__THE PROBLEM__
Pictures are to be left out. Copy exactly, and only, the lines from the start of the entries below to the line with "You are a computer-use agent.", both included.

AVAILABLE RECORDS Start Marker

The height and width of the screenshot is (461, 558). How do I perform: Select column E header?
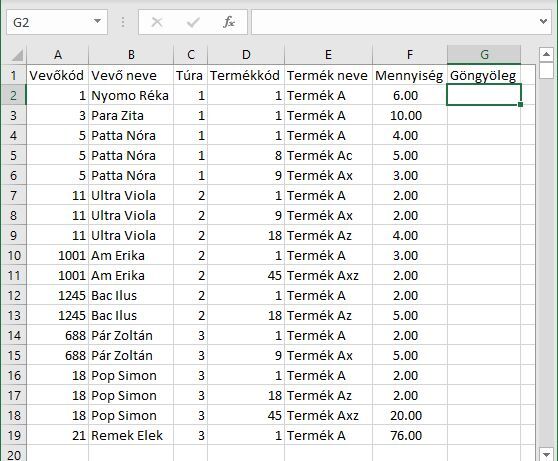coord(328,55)
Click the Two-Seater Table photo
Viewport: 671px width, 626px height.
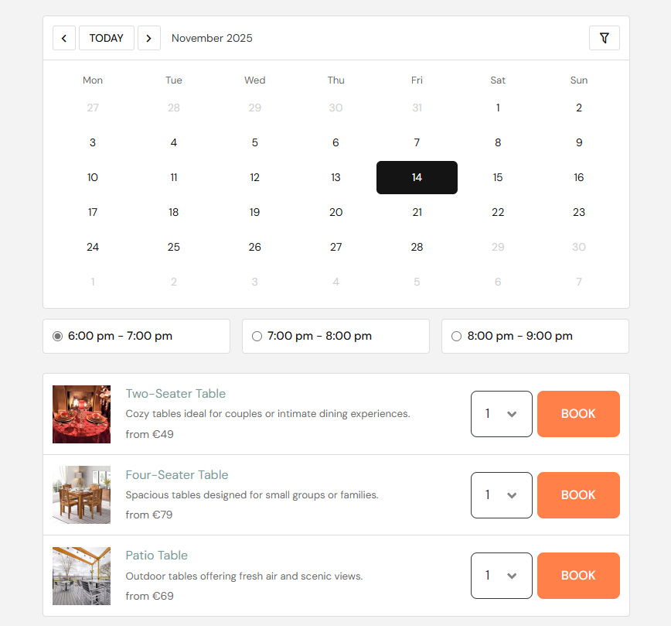tap(81, 414)
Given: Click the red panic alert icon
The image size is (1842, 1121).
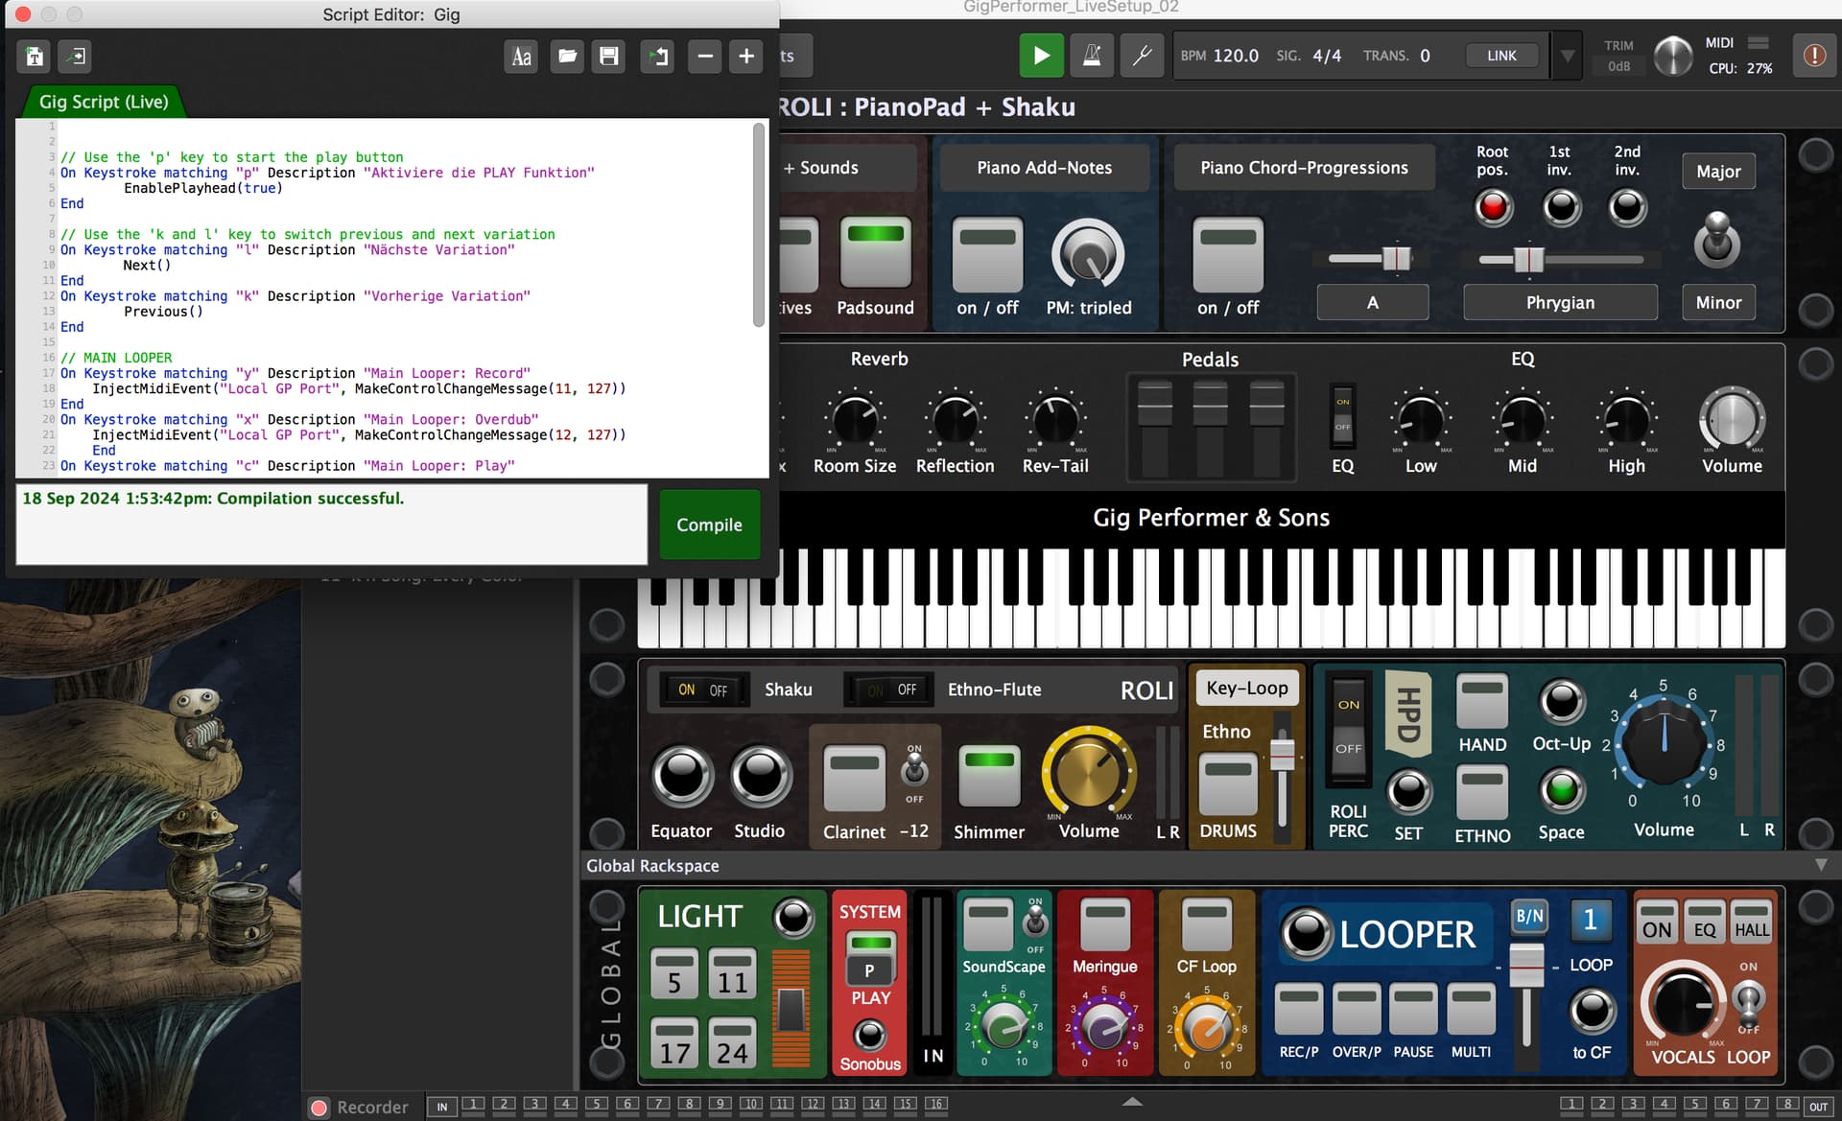Looking at the screenshot, I should pos(1814,56).
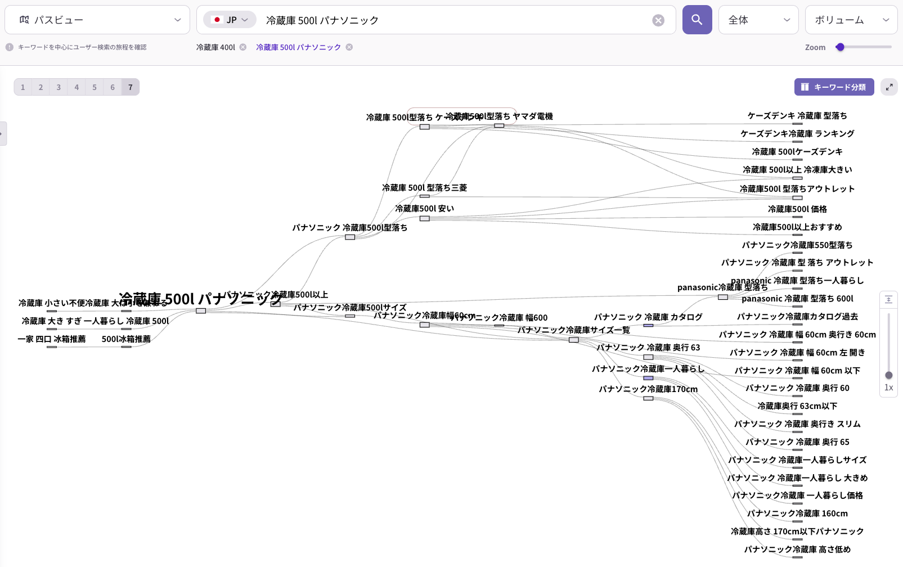
Task: Switch to depth level 3 tab
Action: tap(59, 87)
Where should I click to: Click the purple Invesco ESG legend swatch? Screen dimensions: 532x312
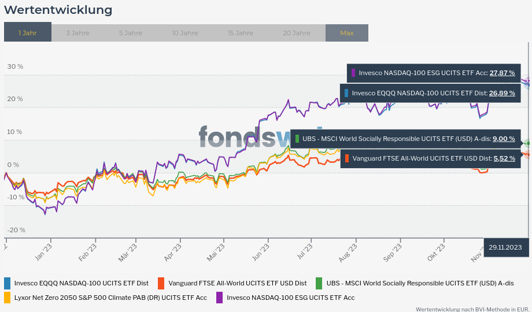point(220,298)
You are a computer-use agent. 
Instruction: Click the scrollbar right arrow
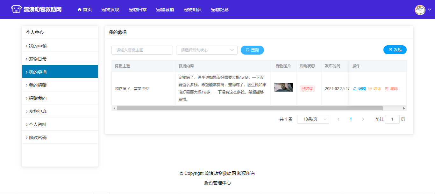click(x=404, y=108)
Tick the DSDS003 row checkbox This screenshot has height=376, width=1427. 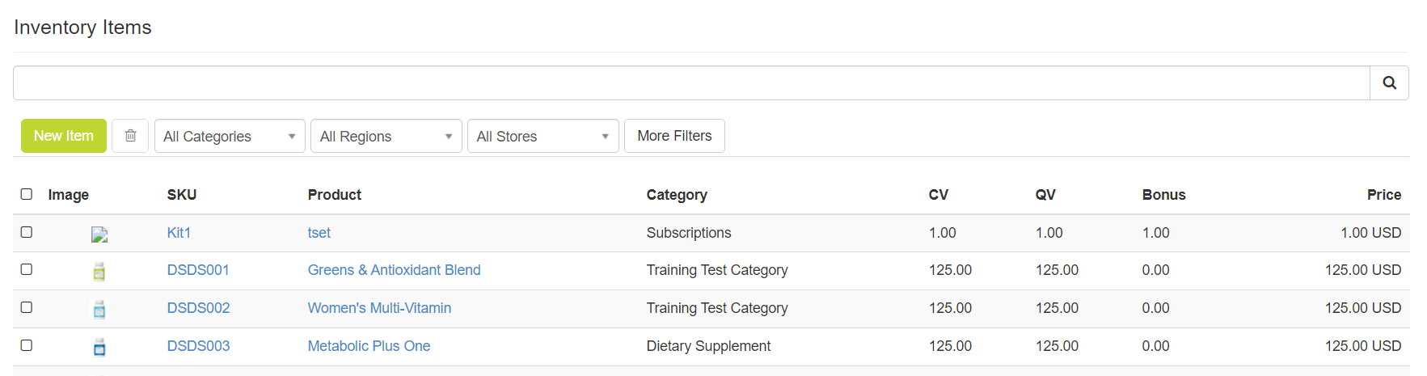(27, 345)
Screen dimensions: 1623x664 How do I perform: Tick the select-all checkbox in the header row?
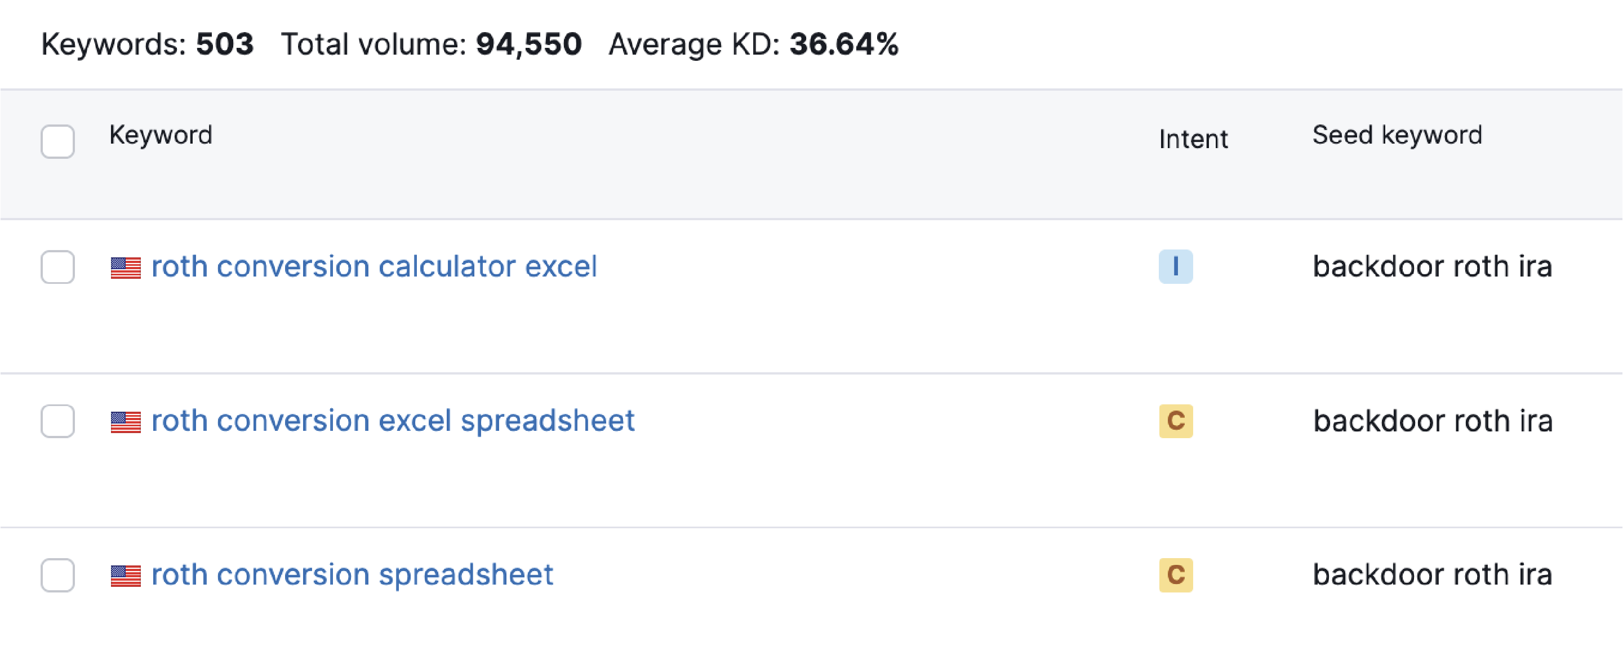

AVAILABLE RECORDS End Marker

__ANSWER BELOW__
The height and width of the screenshot is (461, 558). How do I perform: Select column E header?
coord(328,55)
Click the Two-Seater Table photo
Viewport: 671px width, 626px height.
tap(81, 414)
Given: Click the red panic alert icon
The image size is (1842, 1121).
Looking at the screenshot, I should pos(1814,56).
Task: Switch to depth level 3 tab
Action: tap(59, 87)
Where should I click to: Click the purple Invesco ESG legend swatch? Screen dimensions: 532x312
point(220,298)
You are a computer-use agent. 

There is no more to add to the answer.